> TRY IT: Start with the line that holds "Open the Learn more link". Please copy it and each remaining line below exactly, leaving pictures out.

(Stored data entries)
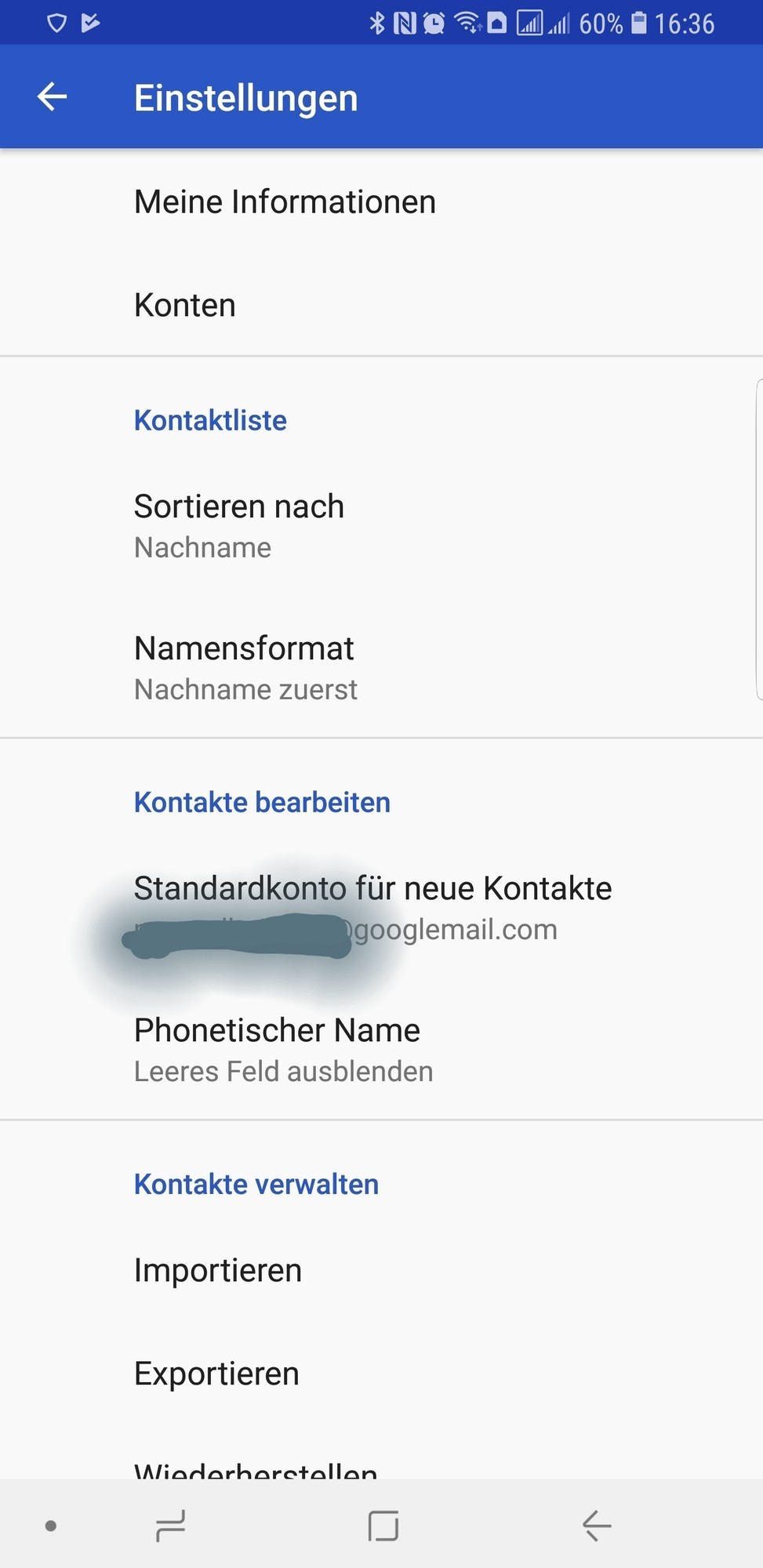This screenshot has width=763, height=1568.
Task: Tap the battery icon in status bar
Action: click(639, 23)
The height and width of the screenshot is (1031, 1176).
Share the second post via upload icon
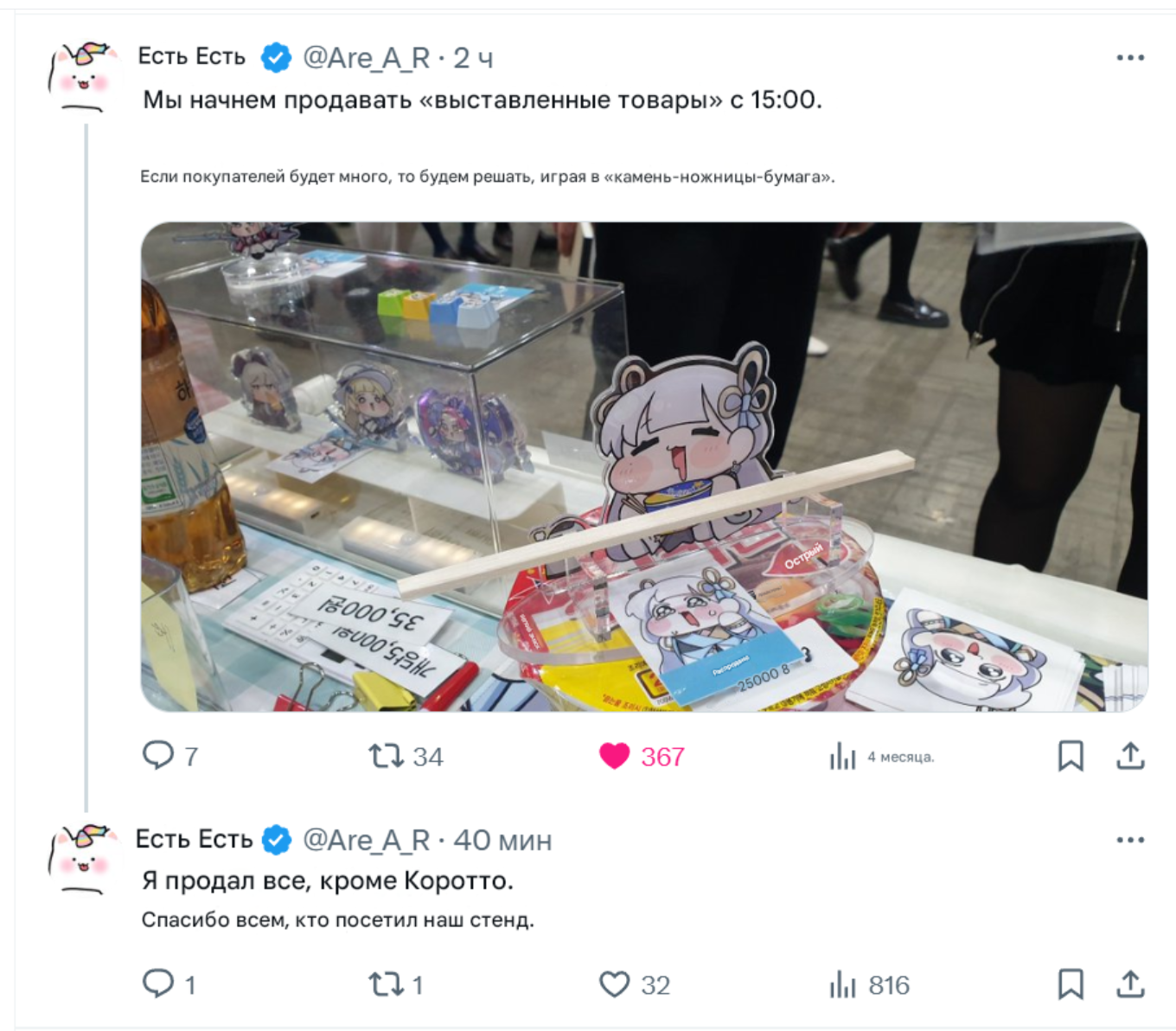click(1130, 984)
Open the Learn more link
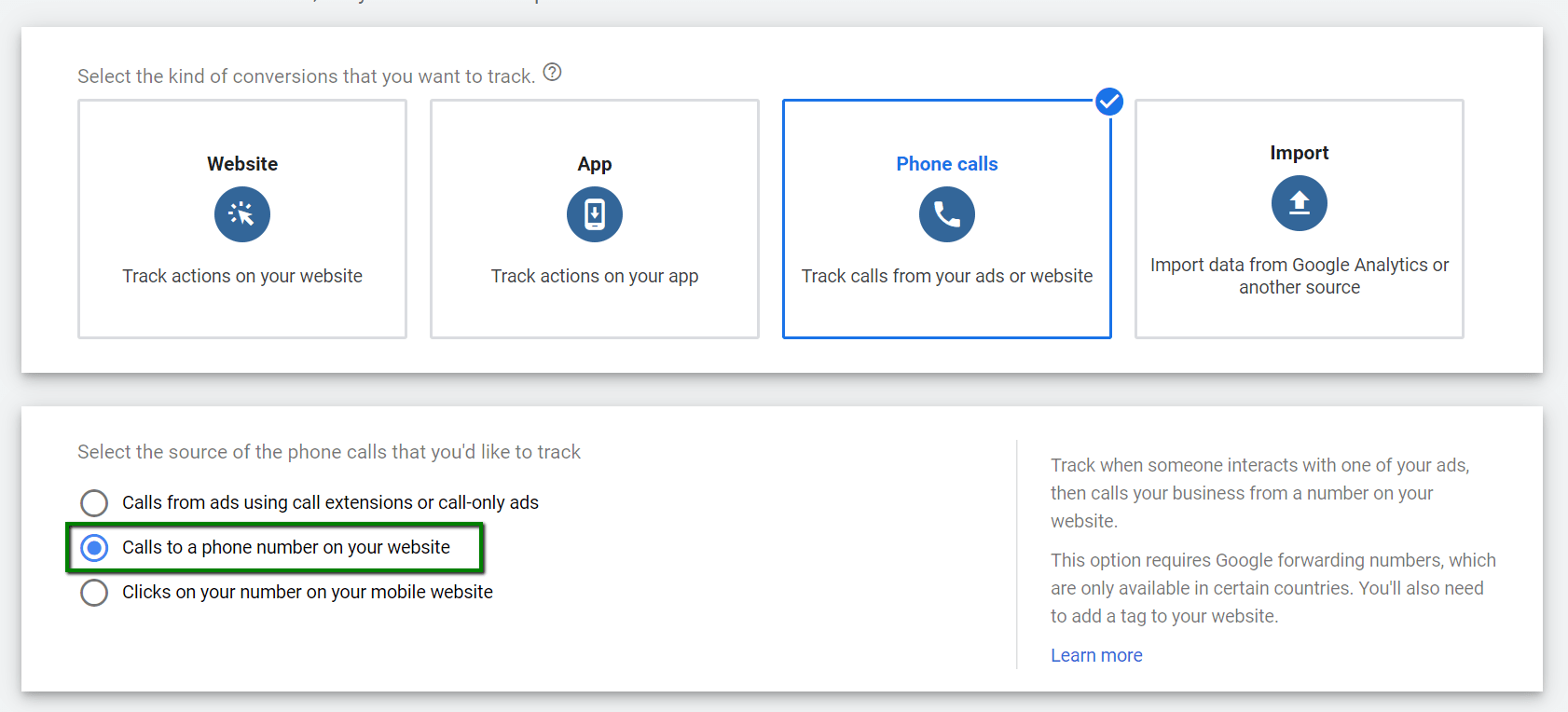 pyautogui.click(x=1096, y=655)
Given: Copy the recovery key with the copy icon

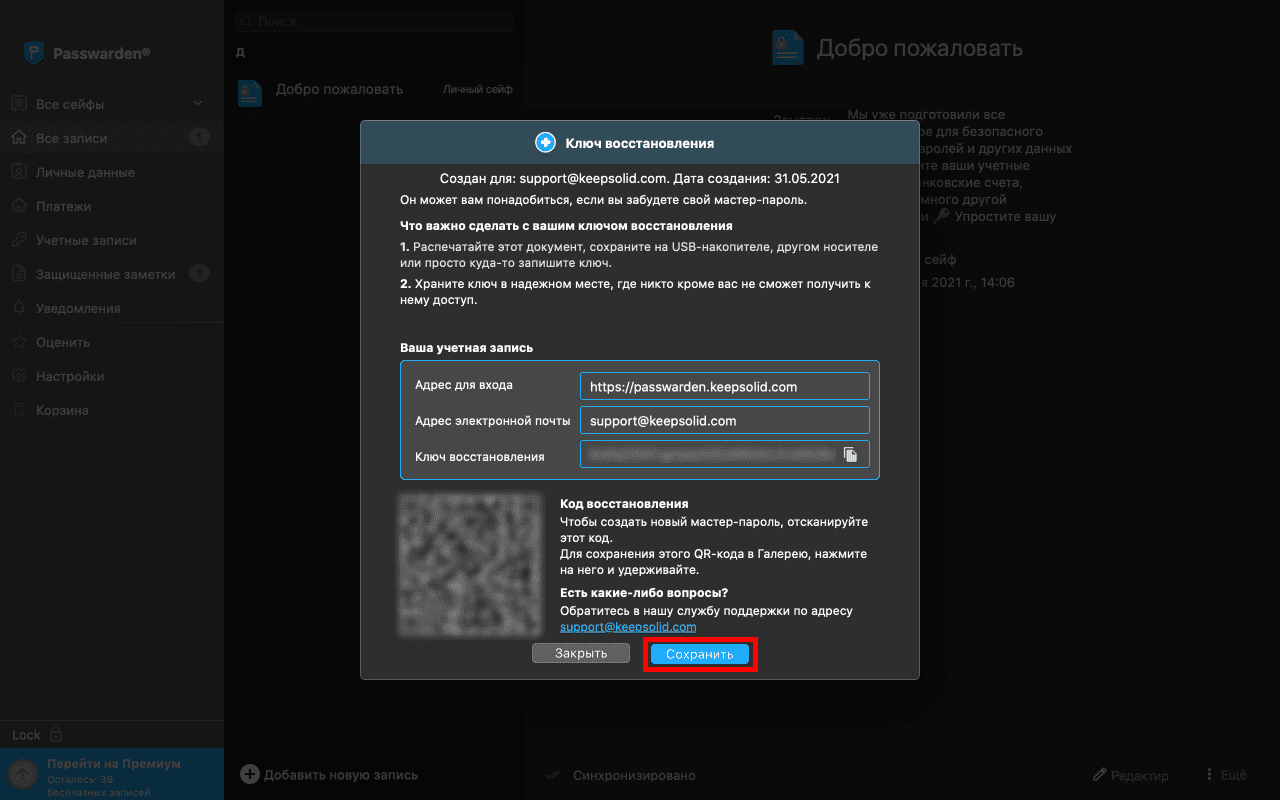Looking at the screenshot, I should pyautogui.click(x=850, y=455).
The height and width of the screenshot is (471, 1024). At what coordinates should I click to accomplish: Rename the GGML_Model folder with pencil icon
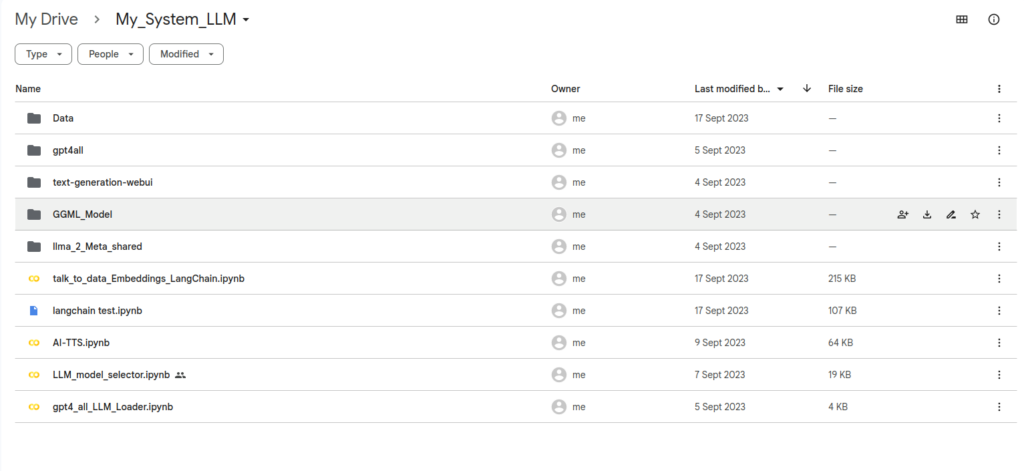[951, 214]

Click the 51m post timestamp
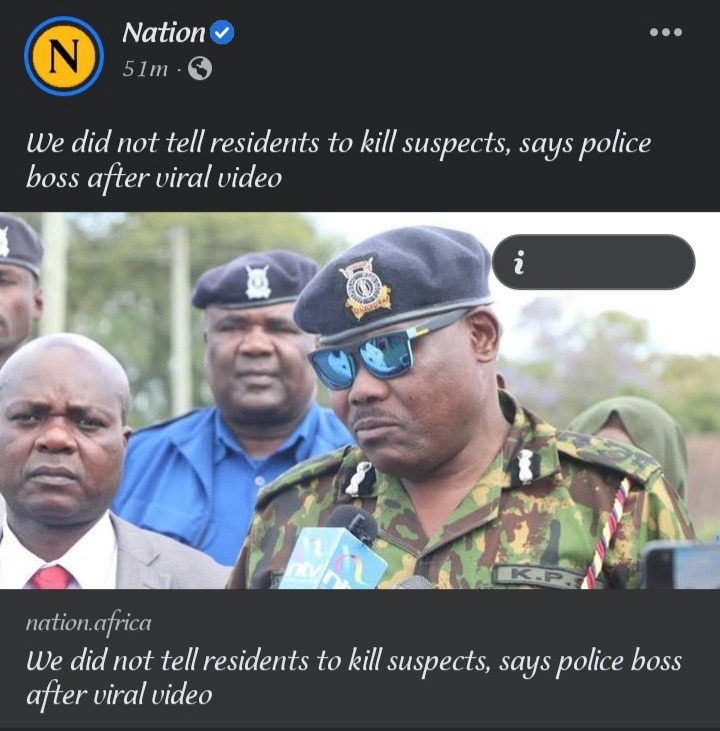coord(145,69)
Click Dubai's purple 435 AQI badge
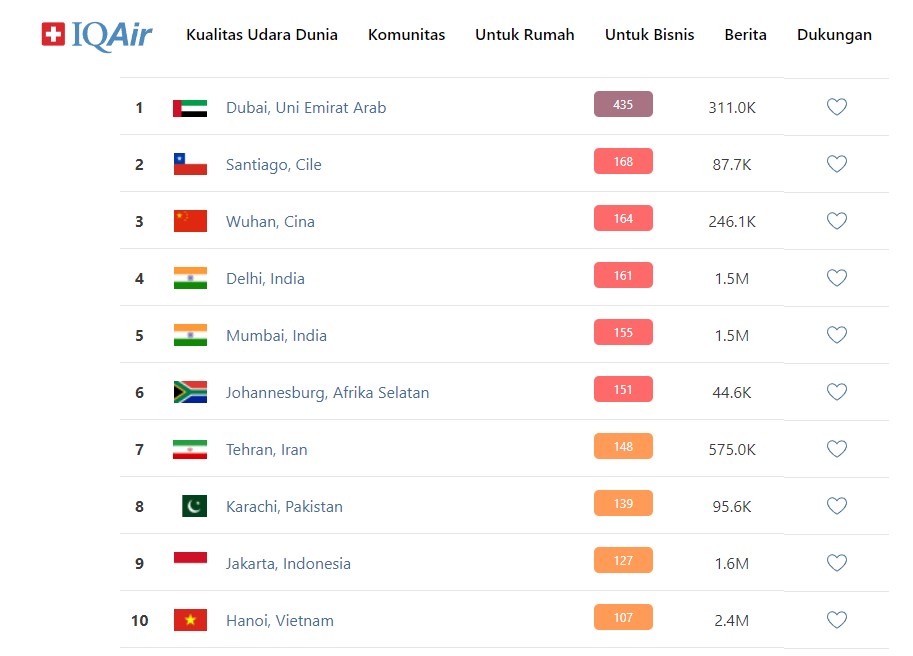Viewport: 913px width, 656px height. (x=623, y=105)
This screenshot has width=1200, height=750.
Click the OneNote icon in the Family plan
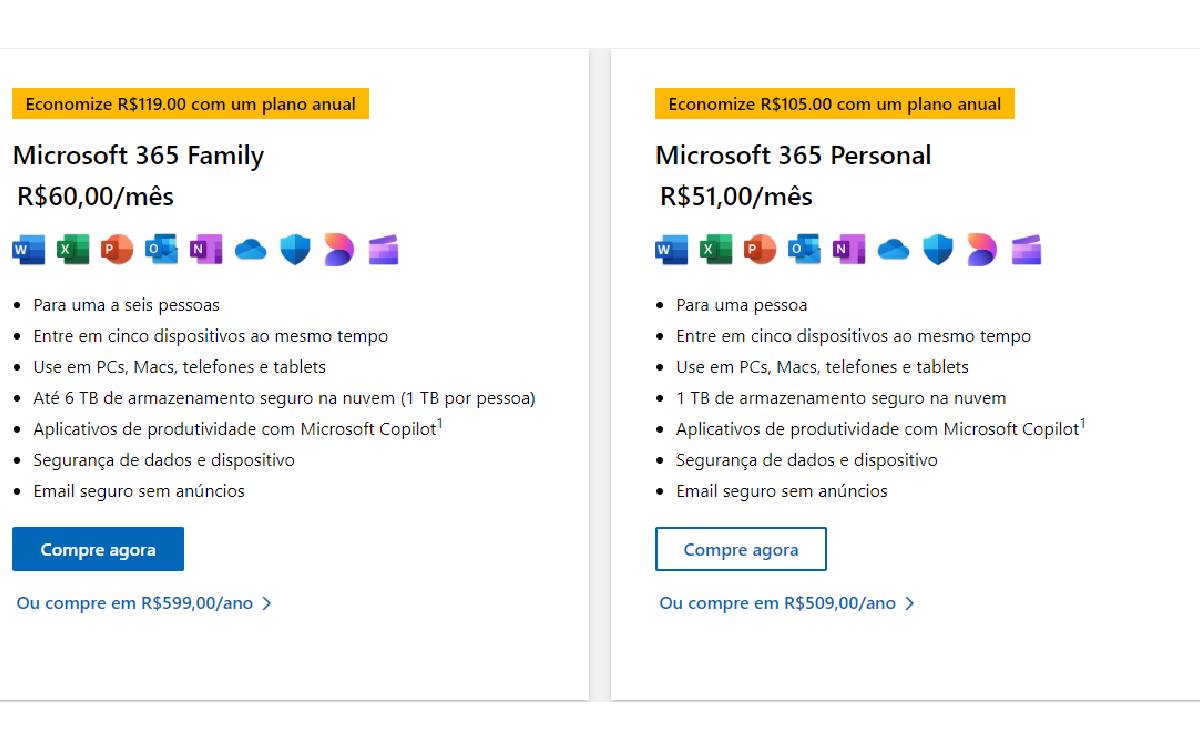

> SOLUTION TO THIS EXERCISE:
Open the Learn more link
 pyautogui.click(x=1096, y=655)
Given: Copy the recovery key with the copy icon

Looking at the screenshot, I should pyautogui.click(x=850, y=455).
The height and width of the screenshot is (471, 1024). At what coordinates should I click to accomplish: Rename the GGML_Model folder with pencil icon
[951, 214]

Click the 51m post timestamp
coord(145,69)
Click Dubai's purple 435 AQI badge
Viewport: 913px width, 656px height. (x=623, y=105)
This screenshot has width=1200, height=750.
Click the OneNote icon in the Family plan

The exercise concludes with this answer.